**Task goal:** All of the data below should be repeated exactly. Pictures should not be included.

+++ Excerpted data +++

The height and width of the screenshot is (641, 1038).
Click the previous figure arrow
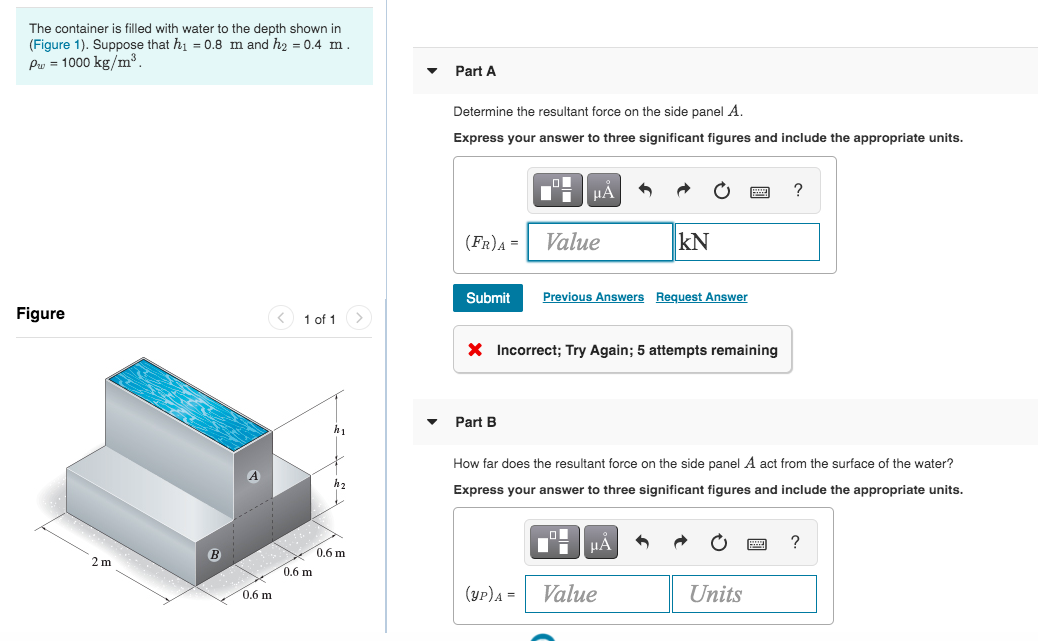point(281,318)
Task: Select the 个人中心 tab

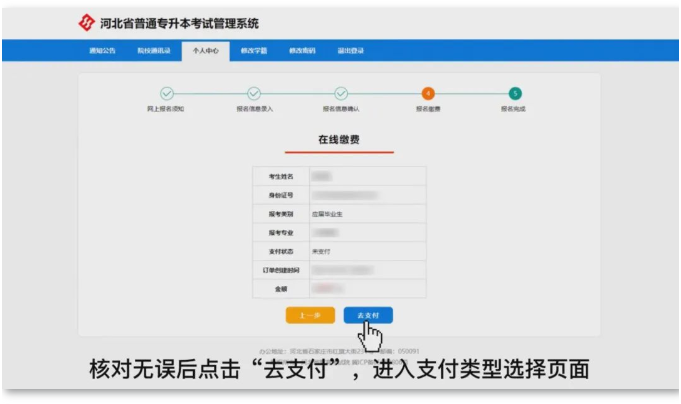Action: (205, 50)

+++

**Reply to the exercise:**
The height and width of the screenshot is (641, 1038).
Click the previous figure arrow
point(281,318)
Task: Select the 个人中心 tab

Action: (205, 50)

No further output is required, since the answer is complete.